Tous les jeudis, Amo revient sur un animé terminé. L’occasion de découvrir ou redécouvrir aussi bien des classiques que des titres tombés dans l’obscurité. Un topic est mis à votre disposition sur le forum pour retrouver toutes les anciennes chroniques.


Très représentée dans l’animation japonaise, la fantasy semble néanmoins avoir perdu ces dernières années son élan et se raréfie doucement mais sûrement. Si le succès récent de titres comme Akame ga Kill ou Log Horizon, qui peuvent être considérés comme de la fantasy, semble prouver l’inverse, il faut avouer qu’on ne trouve plus la quantité d'œuvres du genre qu’il pouvait y avoir autrefois. Et tant qu’à parler de fantasy dans l’animation japonaise, pourquoi ne pas évoquer l’une des franchises les plus emblématiques, celle des Slayers ? Remontons donc à la moitié des années 90 suivre les aventures de Lina Inverse…

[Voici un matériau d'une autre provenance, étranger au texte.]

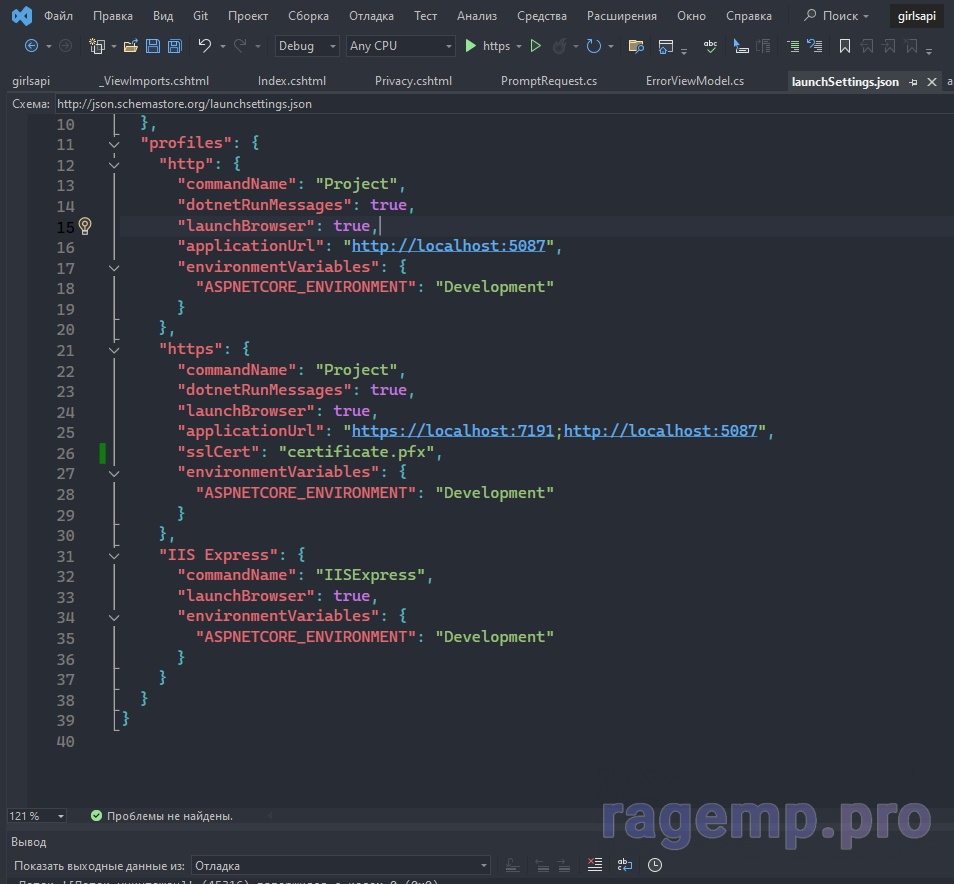Screen dimensions: 954x884
Task: Click lightbulb quick actions icon on line 15
Action: click(x=85, y=226)
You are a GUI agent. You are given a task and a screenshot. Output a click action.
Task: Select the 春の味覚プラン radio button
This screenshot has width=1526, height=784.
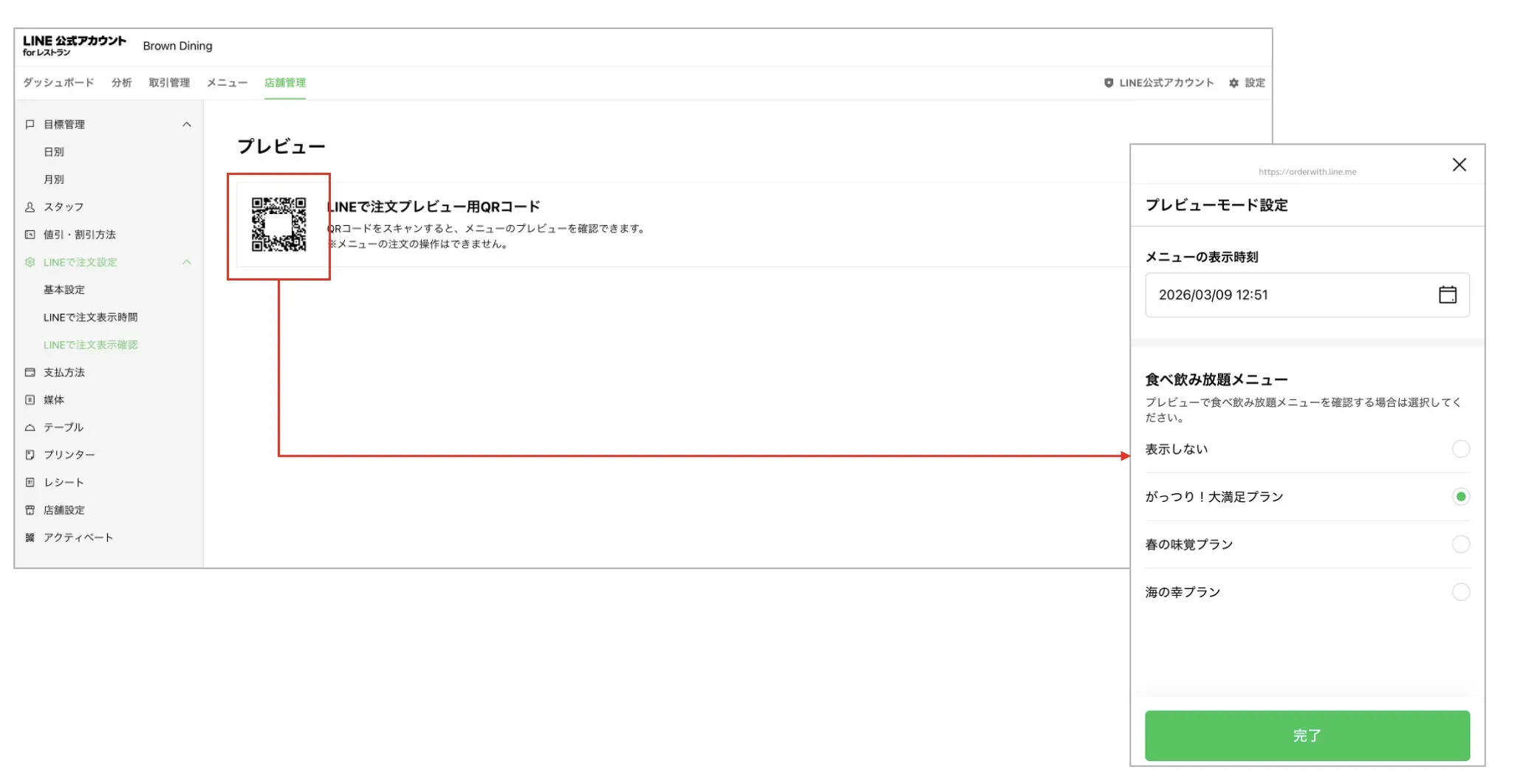(x=1460, y=544)
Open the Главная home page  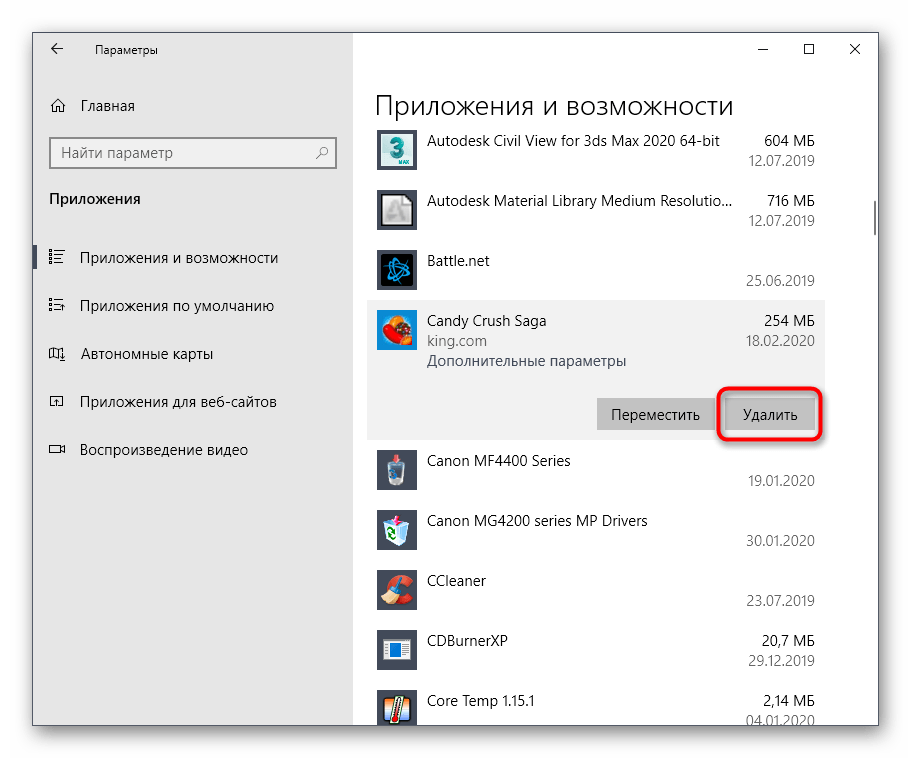pos(106,106)
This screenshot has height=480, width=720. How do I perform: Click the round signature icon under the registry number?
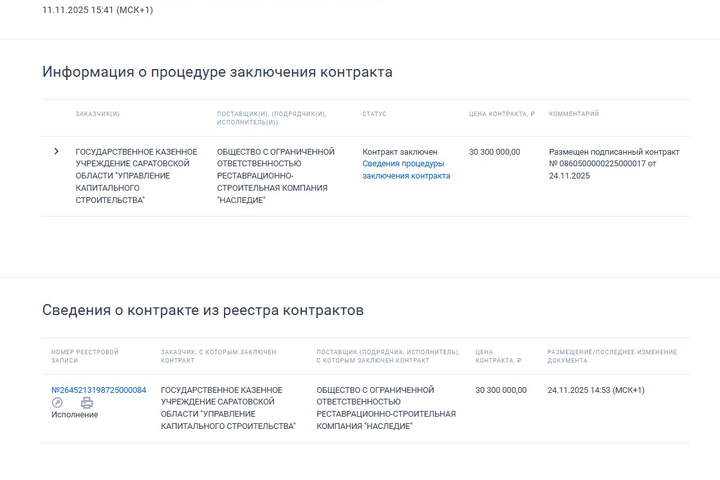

De gauche à droite: Lina, Xellos, Amelia, Zelgadis, Gourry



Inverse et contre tout


L’héroïne de Slayers est donc Lina Inverse. Un mage noir aux cheveux roux et capable de générer une magie de feu tellement puissante qu’elle est crainte aussi bien par les dragons que par les villageois lambda, inquiets qu’à tout moment, elle puisse brûler leur village par erreur. Car Lina est un peu maladroite, très colérique et peut facilement créer un drame à cause de son absence de réflexion. De plus, elle est assez cupide, se moque de sauver la veuve et l’orphelin et ne se balade sur les routes du monde entier que pour trouver des trésors et faire sa richesse. Une parfaite anti-héroïne, donc, doublée par Megumi Hayashibara, aussi connue pour son rôle d’Ayanami Rei dans Evangelion : deux personnages complètement aux antipodes l’un de l’autre.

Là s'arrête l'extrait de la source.